*Extracted records:*
---
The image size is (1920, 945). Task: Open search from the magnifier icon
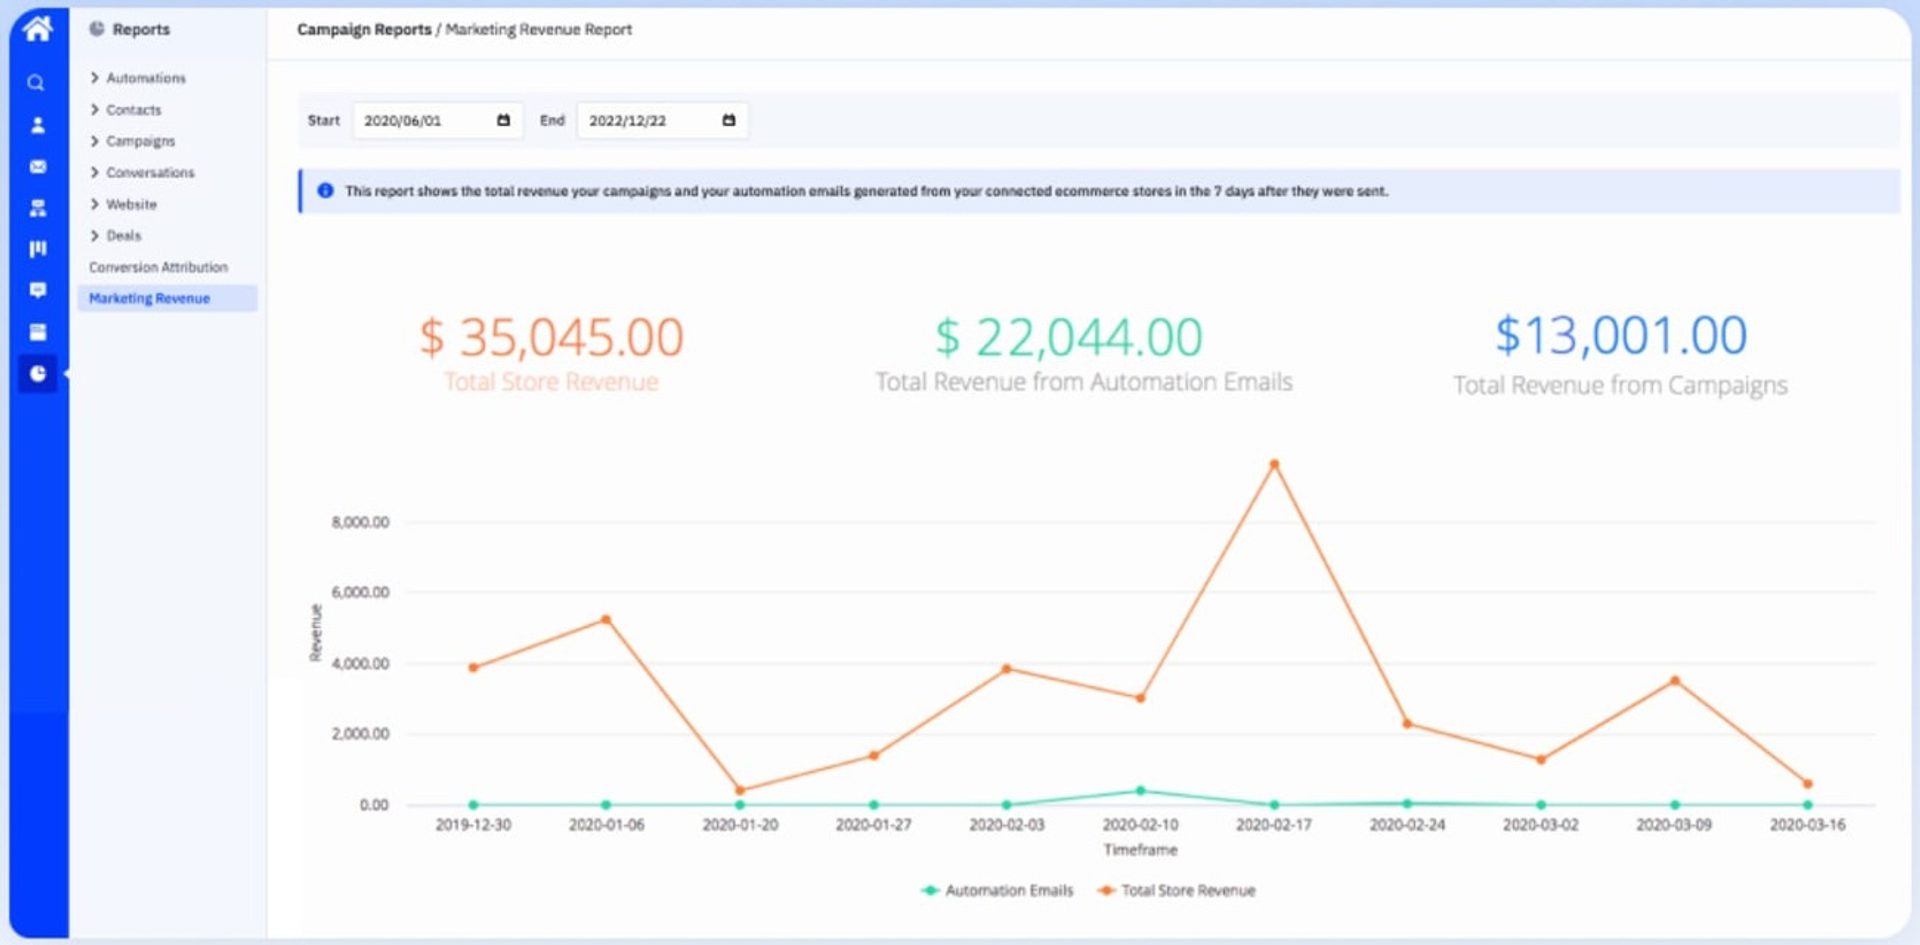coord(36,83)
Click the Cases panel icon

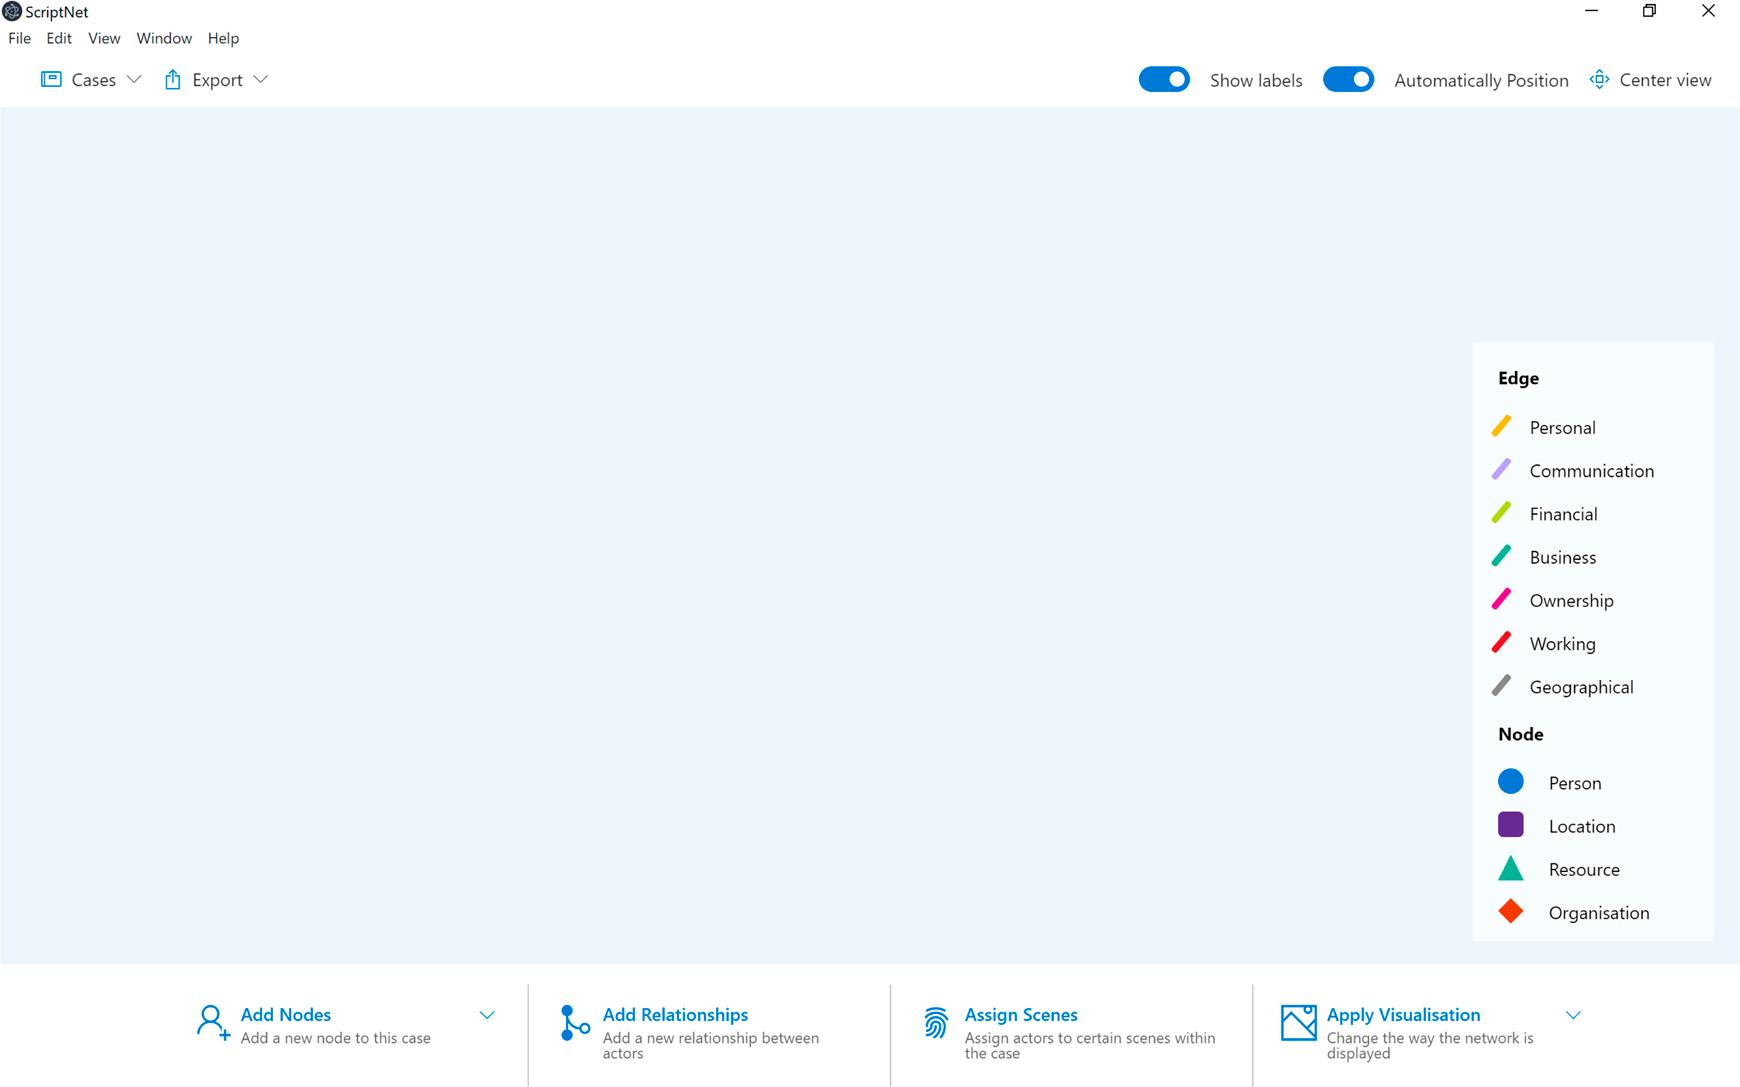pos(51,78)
---
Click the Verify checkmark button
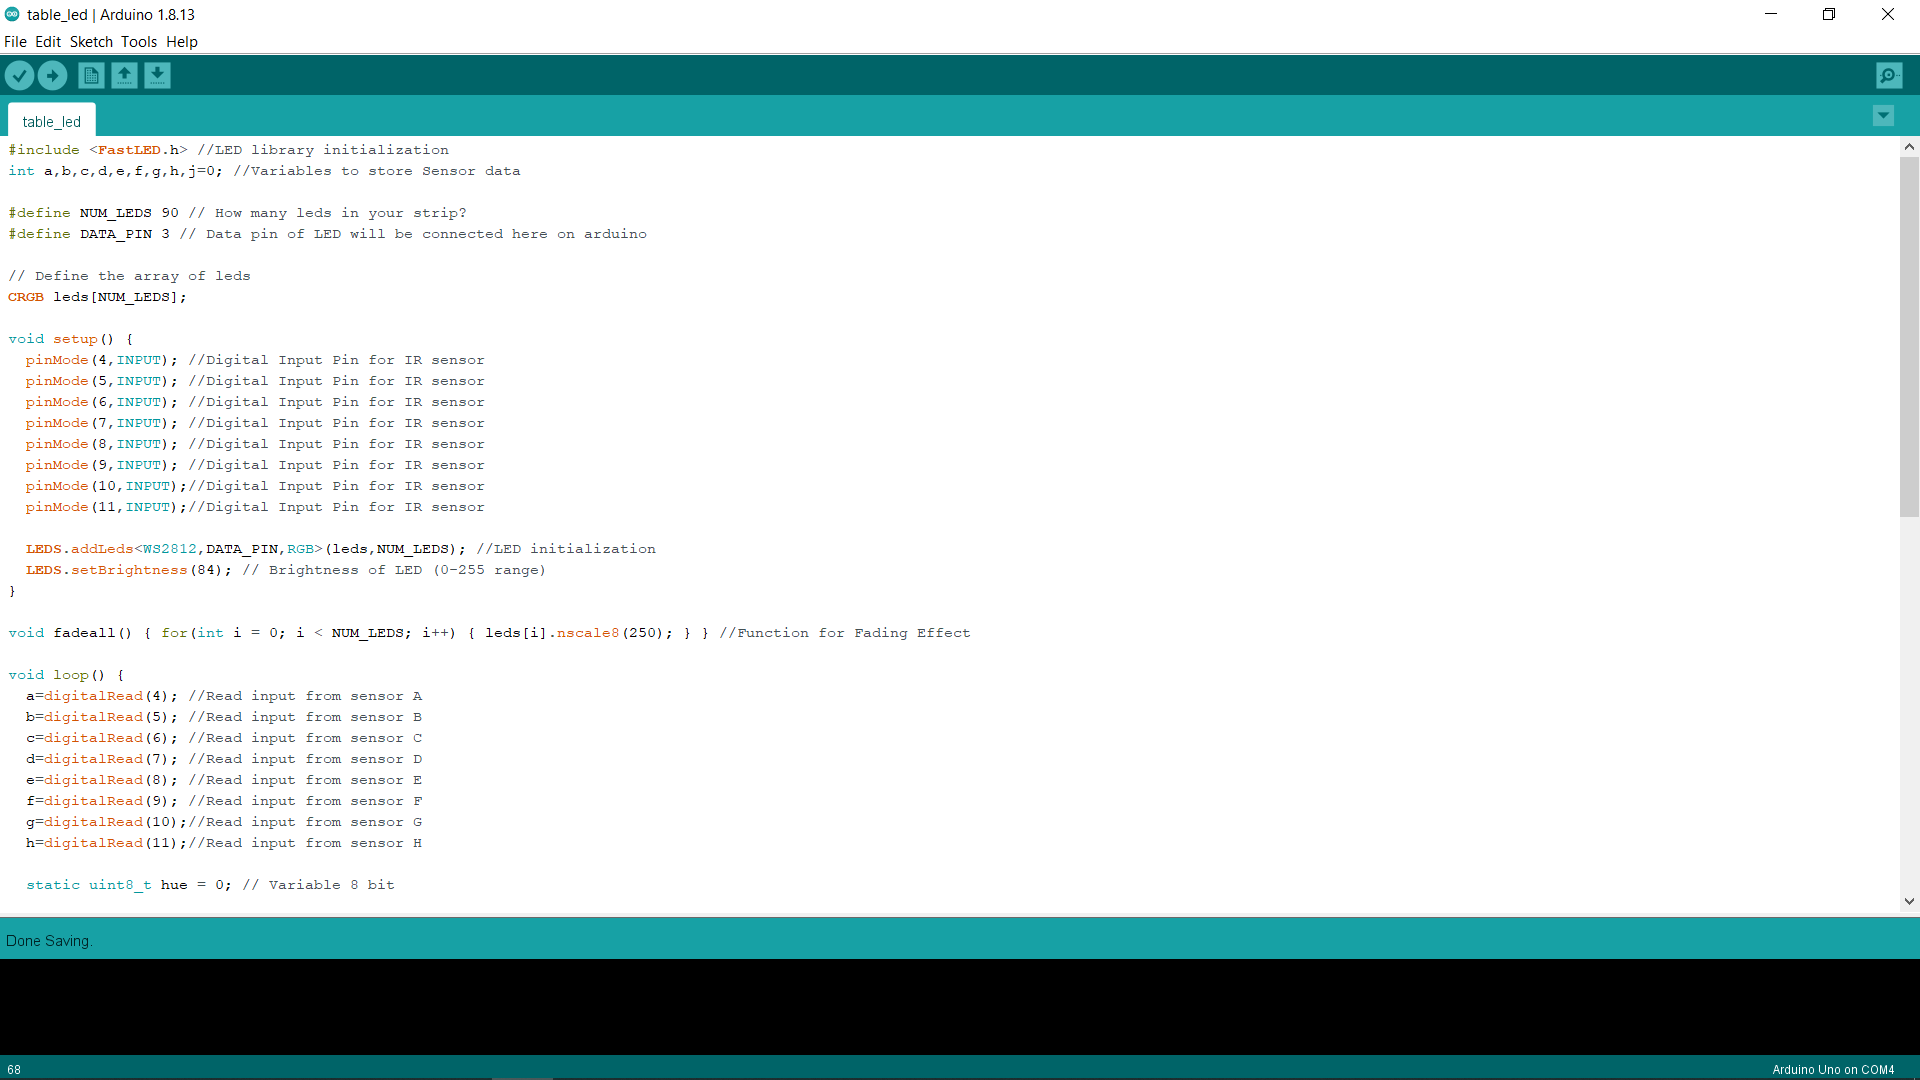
---
Return each line in the listing above that contains the string "Click".

*Solution to the exercise:*
Click the Cases panel icon
Click the Verify checkmark button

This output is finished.